CRL4Cdt2: master coordinator of cell cycle progression and genome stability

Abstract

Polyubiquitin-mediated degradation of proteins plays an essential role in various physiological processes including cell cycle progression, transcription and DNA replication and repair. Increasing evidence supports a vital role for the E3 ubiquitin ligase cullin-4, in conjunction with the substrate recognition factor Cdt2 (CRL4Cdt2), for the degradation of multiple cell cycle-regulated proteins to prevent genomic instability. In addition, it is critical for normal cell cycle progression by ensuring the timely destruction of various cell cycle proteins whose deregulated expression impairs cell cycle progression. Here, we summarize our current knowledge about the various roles of the CRL4Cdt2 E3 ubiquitin ligase, and how its activity contributes both to the preservation of genome integrity and to normal cell cycle progression, and how its deregulation may contribute to human cancer.

Figure 1

Schematic illustration of the various steps involved in the ubiquitin proteasome pathway and general architecture of the cullin 1 (CRL1) and cullin 4 (CRL4)-based E3 ubiquitin ligases. (A) Ubiquitin molecules (red circles) are covalently attached to the substrate in three consecutive steps. The last step of the reaction is mediated by the specific recognition of the substrate (light magenta), often tagged with a degradation signal, by an E3 ubiquitin ligase (blue) and the transfer of ubiquitin from the E2 ubiquitin-conjugating enzyme (blue) to the substrate.

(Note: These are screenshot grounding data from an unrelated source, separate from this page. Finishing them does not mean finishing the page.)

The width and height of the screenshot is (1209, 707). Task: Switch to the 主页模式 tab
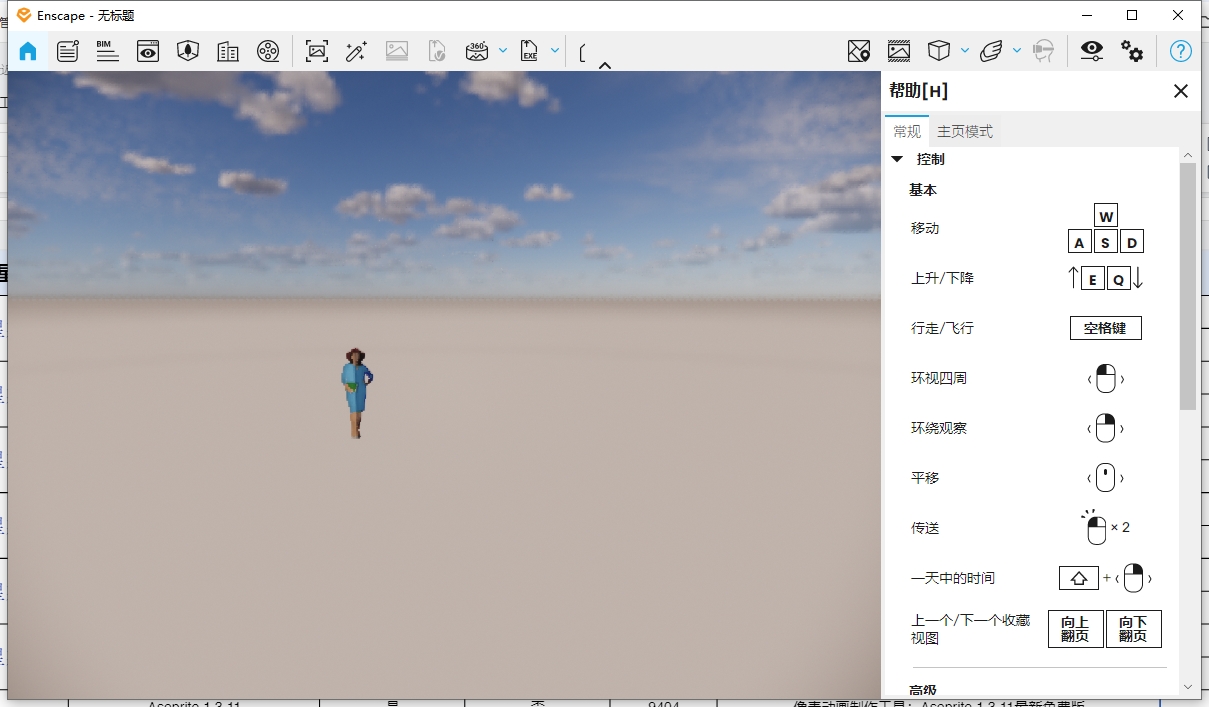tap(964, 131)
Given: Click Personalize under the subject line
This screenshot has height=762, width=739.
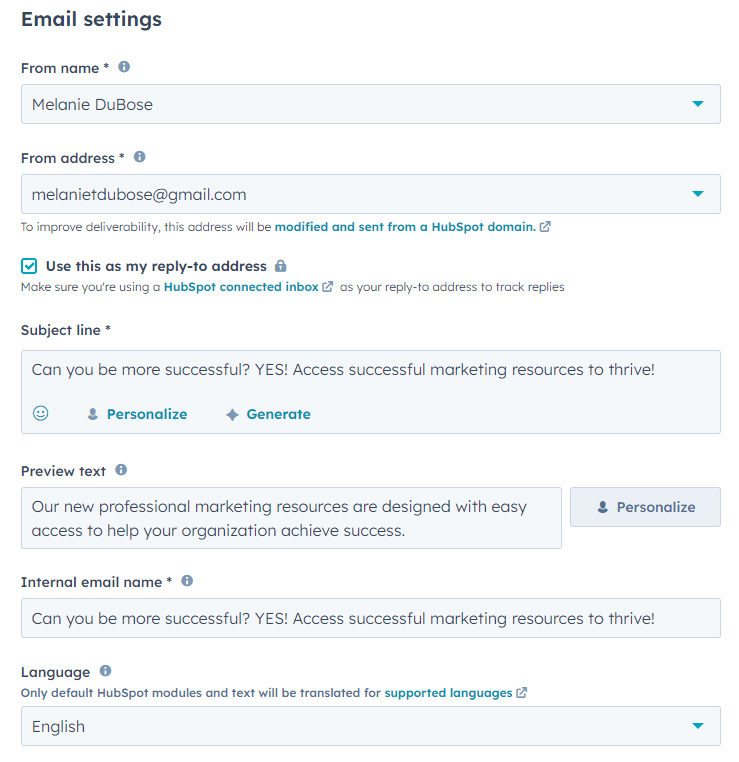Looking at the screenshot, I should (x=137, y=414).
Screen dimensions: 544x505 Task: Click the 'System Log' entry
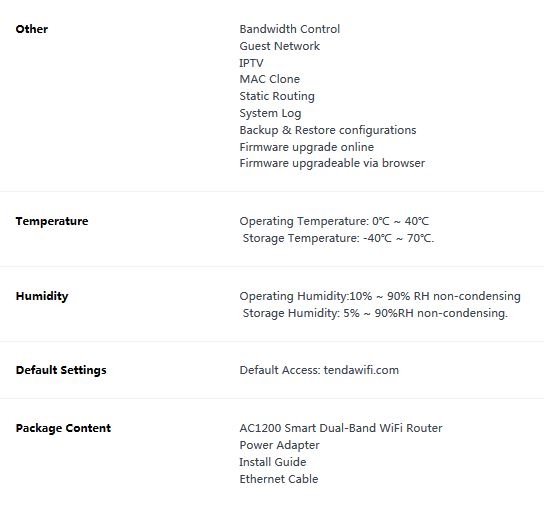[x=270, y=113]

In many cases the degradation signal results in the phosphorylation of the substrate at a specific residues(s). Also shown in blue, is the E1 ubiquitin-activating enzyme involved in charging ubiquitin in the first step of the reaction. The polyubiquitylated protein substrate is directed to the 26S proteasome (light green) where it is degraded proteolytically. (B and C) The scaffold cullin 1 and cullin 4 (cullin 4A or cullin 4B) proteins (light blue) in complex with Rbx1 or Rbx2 small ring finger proteins (purple) form the catalytic core of CRL1 (also known as SCF) and CRL4 respectively. Rbx1/2 proteins recruit the ubiquitin-conjugating enzyme E2 (beige) to mediate the covalent attachment of ubiquitin (red) to the substrate (light green). Skp1 and Ddb1 (damage-specific DNA binding protein 1) (orange) are adaptor proteins for CRL1 and CRL4 respectively and function to bridge the cullin proteins with a number of substrate recognition factors (SRFs) (brown). For Ddb1, one β-propeller domain (BPB) interacts with cullin 4, whereas the two other β-propeller domains (BPA and BPC) make contacts with the SRFs. For CRL1, the SRF are collectively termed F-box proteins because they invariably contain the conserved F-box motif, whereas for CRL4 ubiquitin ligases, SRFs are collectively termed DCAFs (Ddb1 and cullin 4-associated factors). (C) A schematic of the CRL4^Cdt2 E3 ligase showing the DCAF Cdt2 (brown) and its ability to recognize substrates only when they are bound to the trimeric PCNA ring (red) encircling DNA (blue helix).

Figure 2

CRL4 ubiquitin ligase regulates several cellular activities via associating with multiple DCAFs. Several DCAFs (Ddb1 and Cul4 associating factors; shown in blue) promote the degradation of various substrates via the CRL4 E3 ubiquitin ligase. The DCAFs, DET1-COP1, Cdt2, CSA and Ddb2 (damage-specific DNA binding protein 2) (shown in blue) recognize the indicated substrates and promote their ubiquitin-dependent proteolysis to regulate various physiological activities such as transcription, chromatin remodeling and DNA repair. The targeted degradation of several of these substrates via CRL4 complexes regulates more than one physiological process.

Figure 3

CRL4^Cdt2 role in preventing re-replication and genomic instability. A schematic of the various pathways regulated by the CRL4^Cdt2 E3 ubiquitin ligase to prevent re-initiation of DNA replication within the same cell cycle (re-replication). By promoting the degradation of the replication-licensing factor Cdt1 in S-phase, CRL4^Cdt2 prevents relicensing of replication origins during the S and G₂ phases of the cell cycle. CRL4^Cdt2 also promotes the degradation of the histone H4 lysine 20 methyltransferase Set8 during S-phase thus preventing the premature accumulation of momomethylated histone 4 lysine 20 (H4K20me1) at replication origins, thus inhibiting licensing of these origins., Additionally, the accumulation of the Cdk inhibitor p21 in cells with inactivated CRL4^Cdt2,,, is hypothesized to inhibit the cytoplasmic export of the licensing factor Cdc6 thereby contributing to re-replication and genomic instability. These multiple activities of CRL4^Cdt2 are thought to contribute to the re-replication and subsequent apoptosis induced by the novel anti-cancer drug MLN4924, which leads to the inhibition of cullin 4 activities among other cullins.